CD30 ligation differentially affects CXCR4-dependent HIV-1 replication and soluble CD30 secretion in non-Hodgkin cell lines and in gamma delta T lymphocytes.

We studied whether signaling through CD30, a member of the TNF receptor family, affected acute infection with HIV-1, encompassing its entire replicative cycle. Several non-Hodgkin cell lines, targets of CXCR4-dependent (X4) HIV-1 infection, were positive for CD30 expression. CD30 ligation induced up-regulation of viral replication only in certain CD30+ cell lines. Enhancement of X4 virus replication by CD30 engagement inversely correlated with both CD30 surface density and constitutive NF-kappaB activation. Conversely, expression of CD30, but not of other members of the TNF receptor family, was proportional to constitutive NF-kappaB binding. Concomitantly, secretion of soluble (s) CD30 increased in all cell lines by CD30 ligation. sCD30 release was enhanced by engagement of CD30 alone and, to a greater extent, by co-engagement of CD3 also in primary gamma delta T lymphocytes, along with complementary modulations of their surface CD30 expression. sCD30-containing supernatant specifically inhibited HIV-1 expression induced by CD30 engagement in chronically infected ACH-2 T cells; thus sCD30 may act as a negative feed-back molecule. In conclusion, we have delineated novel features of CD30 biology and underline the peculiar link of CD30 expression to constitutive NF-kappaB activation which is pivotal to both HIV replication and cell survival.

Double-edged effect of Vgamma9/Vdelta2 T lymphocytes on viral expression in an in vitro model of HIV-1/mycobacteria co-infection.

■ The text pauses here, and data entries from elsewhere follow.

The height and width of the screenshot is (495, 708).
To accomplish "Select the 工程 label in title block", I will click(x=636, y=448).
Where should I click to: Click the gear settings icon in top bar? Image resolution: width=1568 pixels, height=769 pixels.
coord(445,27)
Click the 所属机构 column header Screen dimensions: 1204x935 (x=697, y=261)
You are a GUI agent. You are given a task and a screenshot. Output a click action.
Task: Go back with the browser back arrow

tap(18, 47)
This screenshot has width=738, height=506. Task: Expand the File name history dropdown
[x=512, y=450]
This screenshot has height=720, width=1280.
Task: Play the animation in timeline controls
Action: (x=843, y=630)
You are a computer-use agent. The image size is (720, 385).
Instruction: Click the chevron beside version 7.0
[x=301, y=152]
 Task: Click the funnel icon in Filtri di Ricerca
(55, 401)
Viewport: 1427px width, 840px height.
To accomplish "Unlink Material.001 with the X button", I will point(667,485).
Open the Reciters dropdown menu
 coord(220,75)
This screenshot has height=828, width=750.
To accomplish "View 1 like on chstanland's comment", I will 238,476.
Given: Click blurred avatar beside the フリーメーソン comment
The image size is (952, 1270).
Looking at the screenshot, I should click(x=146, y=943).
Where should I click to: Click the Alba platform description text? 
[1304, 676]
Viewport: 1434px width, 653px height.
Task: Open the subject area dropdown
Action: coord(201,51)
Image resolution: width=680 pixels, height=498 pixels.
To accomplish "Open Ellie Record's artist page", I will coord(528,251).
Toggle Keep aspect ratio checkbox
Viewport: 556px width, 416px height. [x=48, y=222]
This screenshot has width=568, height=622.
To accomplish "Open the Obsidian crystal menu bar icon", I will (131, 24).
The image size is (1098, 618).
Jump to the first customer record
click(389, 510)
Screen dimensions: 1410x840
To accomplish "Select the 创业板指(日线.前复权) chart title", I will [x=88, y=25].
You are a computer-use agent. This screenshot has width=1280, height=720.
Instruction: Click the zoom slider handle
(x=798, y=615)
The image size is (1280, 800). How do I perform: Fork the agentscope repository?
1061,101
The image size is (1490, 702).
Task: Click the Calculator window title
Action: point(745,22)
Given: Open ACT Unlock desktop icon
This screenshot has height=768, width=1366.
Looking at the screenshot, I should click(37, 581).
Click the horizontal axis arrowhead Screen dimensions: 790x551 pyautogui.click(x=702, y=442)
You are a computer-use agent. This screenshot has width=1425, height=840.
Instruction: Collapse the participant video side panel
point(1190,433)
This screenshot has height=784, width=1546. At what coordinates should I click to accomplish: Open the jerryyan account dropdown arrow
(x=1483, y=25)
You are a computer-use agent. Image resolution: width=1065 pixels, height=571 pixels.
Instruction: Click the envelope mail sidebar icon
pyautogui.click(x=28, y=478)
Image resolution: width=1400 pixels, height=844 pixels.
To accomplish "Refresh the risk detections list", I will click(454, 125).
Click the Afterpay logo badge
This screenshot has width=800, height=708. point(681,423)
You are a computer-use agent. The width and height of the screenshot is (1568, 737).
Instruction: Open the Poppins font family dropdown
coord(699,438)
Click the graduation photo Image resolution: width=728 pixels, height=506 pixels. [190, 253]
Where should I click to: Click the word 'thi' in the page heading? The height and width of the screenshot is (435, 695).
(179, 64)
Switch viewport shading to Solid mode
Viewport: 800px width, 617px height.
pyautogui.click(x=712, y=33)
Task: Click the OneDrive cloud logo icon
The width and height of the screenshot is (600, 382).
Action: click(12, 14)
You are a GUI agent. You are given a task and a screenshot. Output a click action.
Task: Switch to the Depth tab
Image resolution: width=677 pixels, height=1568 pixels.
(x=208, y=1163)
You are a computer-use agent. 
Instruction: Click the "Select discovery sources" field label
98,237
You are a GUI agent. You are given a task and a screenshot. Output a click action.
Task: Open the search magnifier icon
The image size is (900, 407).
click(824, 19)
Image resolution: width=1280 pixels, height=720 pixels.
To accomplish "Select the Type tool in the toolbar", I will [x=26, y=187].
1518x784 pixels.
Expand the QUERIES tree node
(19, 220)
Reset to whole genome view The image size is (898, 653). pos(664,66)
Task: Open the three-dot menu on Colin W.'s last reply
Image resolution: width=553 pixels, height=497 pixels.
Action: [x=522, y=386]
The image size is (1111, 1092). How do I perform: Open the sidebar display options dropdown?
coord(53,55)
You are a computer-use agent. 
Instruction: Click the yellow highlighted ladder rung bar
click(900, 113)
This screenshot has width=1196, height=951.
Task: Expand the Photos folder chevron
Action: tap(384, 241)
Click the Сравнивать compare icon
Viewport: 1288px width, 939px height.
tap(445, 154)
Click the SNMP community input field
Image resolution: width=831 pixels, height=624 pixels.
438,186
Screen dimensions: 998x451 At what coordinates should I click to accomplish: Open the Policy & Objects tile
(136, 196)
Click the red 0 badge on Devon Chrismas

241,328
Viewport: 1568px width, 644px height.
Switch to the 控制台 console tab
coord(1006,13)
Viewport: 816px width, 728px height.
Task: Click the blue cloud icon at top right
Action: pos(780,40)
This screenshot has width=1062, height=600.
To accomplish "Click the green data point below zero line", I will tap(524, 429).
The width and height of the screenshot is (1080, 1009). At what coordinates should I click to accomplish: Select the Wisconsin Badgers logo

A reciprocal influence exists between mycobacteria and HIV: HIV-infected individuals are more susceptible to mycobacterial infections and, on the other hand, mycobacterial infection results inacceleration of HIV disease progression. Vgamma9/Vdelta2 T lymphocytes are known to participate in the defense against intracellular pathogens, including Mycobacterium tuberculosis. Indeed, they kill mycobacteria-infected macrophages and, upon recognition of mycobacterial Ag, release TNF-alpha and IFN-gamma, which are also up-regulators of HIV expression. To assess whether mycobacteria-activated gamma delta T lymphocytes contribute to the enhancement of HIV replication, we established an in vitro model mimicking HIV and mycobacteria co-infection with the latently HIV-infected promonocytic U1 cell line and Vgamma9/Vdelta2 peripheral lymphocytes stimulated with mycobacterial Ag. gamma delta T cell activation determined two distinct, but connected effects, namely U1cell death and HIV expression. Both effects were mainly mediated by release of TNF-alpha and IFN-gamma from activated gamma delta lymphocytes, although Fas-FasL interaction also contributed to U1 apoptosis. The final outcome on U1 survival, and thus, on HIV expression, highly depended on mycobacterial Ag concentration coupled to the differential secretory potency of gamma delta cells. In particular, the induction of viral expression prevailed at low Ag concentration and with lower cytokine production by mycobacteria-activated gamma delta cells. Notably, during the course of HIV infection, Vgamma9/Vdelta2 lymphocytes are reported to be functionally impaired and may thus indirectly influence the progression of HIV disease. In addition, a predominant inhibition of viral replication was encountered when mycobacteria-activated gamma delta T cells were co-cultured with primary HIV-infected macrophages. Thus, we suggest that specific recognition of mycobacterial Ag by gamma delta T lymphocytes in co-infected individuals may modulate viral replication through the complex array of soluble factors released.